LIMITATIONS OF THIS STUDY

Although this study has shed light on patterns of diagnoses, utilization, and expenditures for children in foster care, the reader should note that the generalizability of the results may be limited for several reasons:

  • The data are for three states.  Although this is an improvement over previous studies that focused on a single state, the results cannot be generalized to all states or to the nation as a whole.  The value of using multiple states is that it demonstrates the extent of variation and can provide useful comparisons to other states.
  • The data were from the mid-1990s.  These were the most-recently-available data for this study, but more recent data clearly would be desirable to ascertain whether certain patterns have changed.
  • The analyses of diagnosed conditions, expenditures, and utilization exclude children enrolled in managed care.  The SMRF did not gather encounter data for capitated services, which results in an undercounting of services received by children enrolled in managed care..  To the extent that there are systematic differences in the utilization patterns among children in foster care who are enrolled in managed care, these will not be captured in the analysis.

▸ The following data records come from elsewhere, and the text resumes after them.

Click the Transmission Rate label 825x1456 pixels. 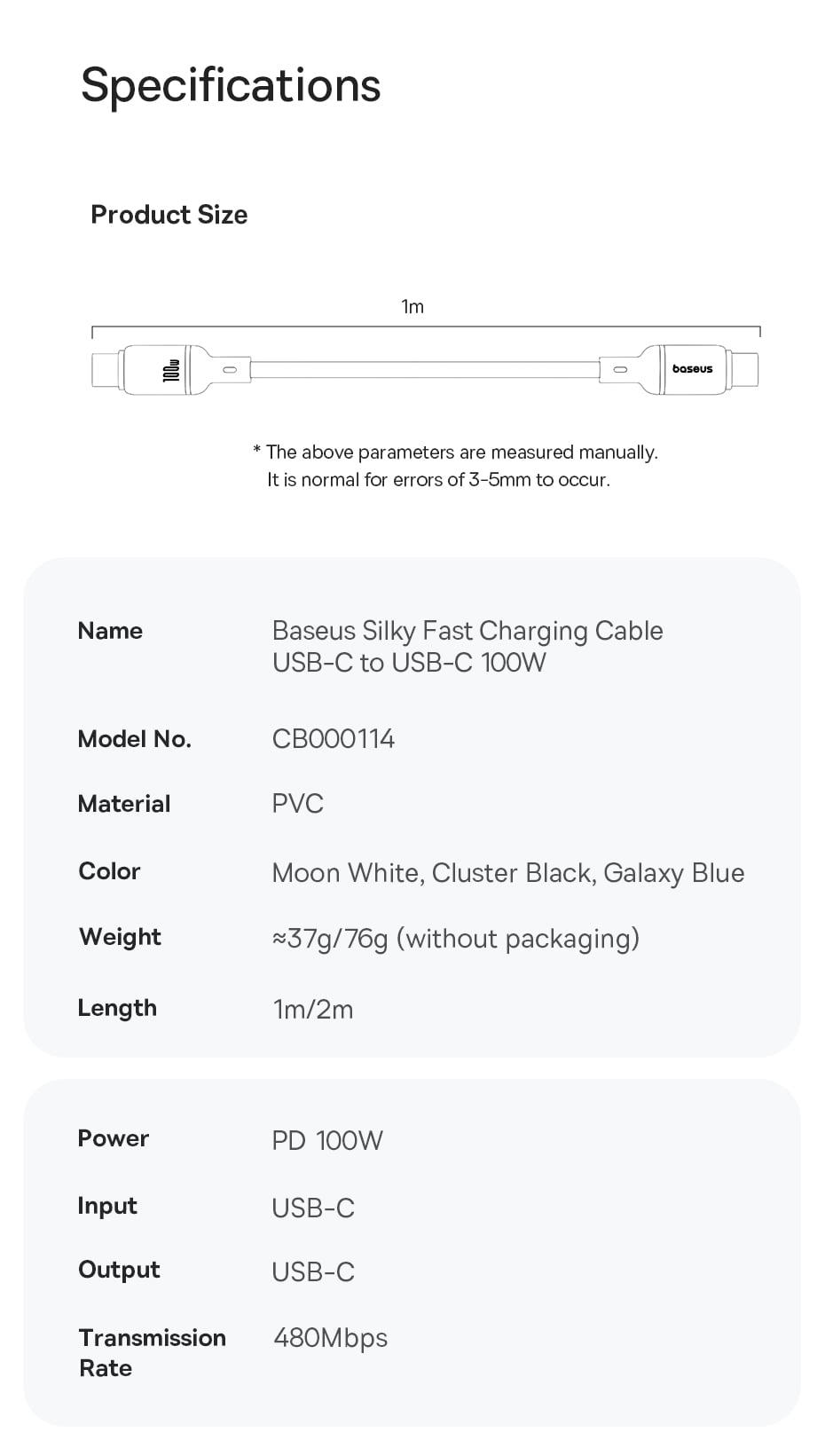(152, 1352)

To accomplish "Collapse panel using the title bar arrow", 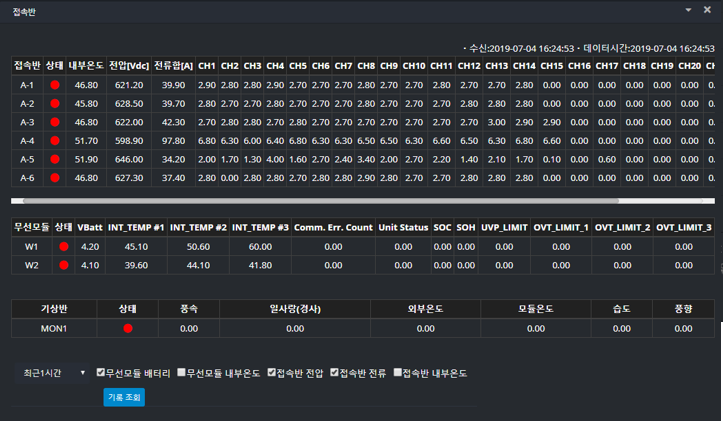I will coord(688,9).
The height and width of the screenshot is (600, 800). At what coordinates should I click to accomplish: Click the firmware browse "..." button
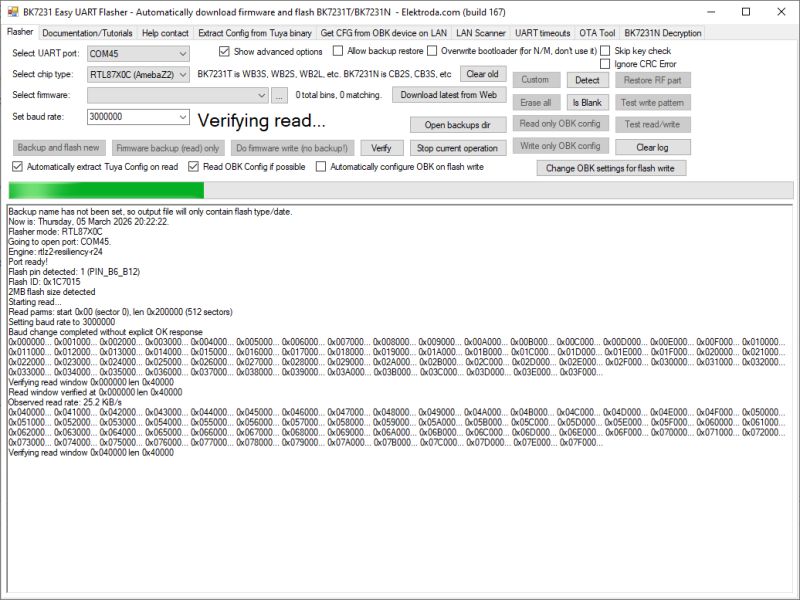(279, 96)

Readers should also be aware of some of the limitations of using SMRF for research purposes.  First, there is no provider specialty on the SMRF file, which precluded us from looking at continuity of care or specialty referral patterns.  Second, not all states report such basic data as diagnoses, but to our knowledge there is no central database that indicates which SMRF files contain which data elements and to what degree of completeness.  Third, states often use state specific procedure codes, but the definitions are not uniformly available to researchers.  Fourth, states differ in the way they code type-of-service categories, especially for mental health services.  Fifth, the SMRF file contains only a single eligibility category each month, hampering our efforts to identify children receiving SSI benefits who were placed in foster care.  Sixth, it is unclear whether the date of foster care placement on the eligibility file is accurate.  This affects all analyses of pre- and post-placement utilization.

 

CONCLUSION

As increasing attention is focused on the health care needs of children in foster care, there is considerable interest in developing performance measures to track the effectiveness of child welfare services.  This study has provided examples of how utilization and expenditure measures can be operationalized using Medicaid data.  Additional analyses, based on more recent data, would be useful to determine how children in foster care are faring in the new millennium  whether they are receiving more continuous coverage and more comprehensive care as a result of state efforts to improve health care for the foster care population.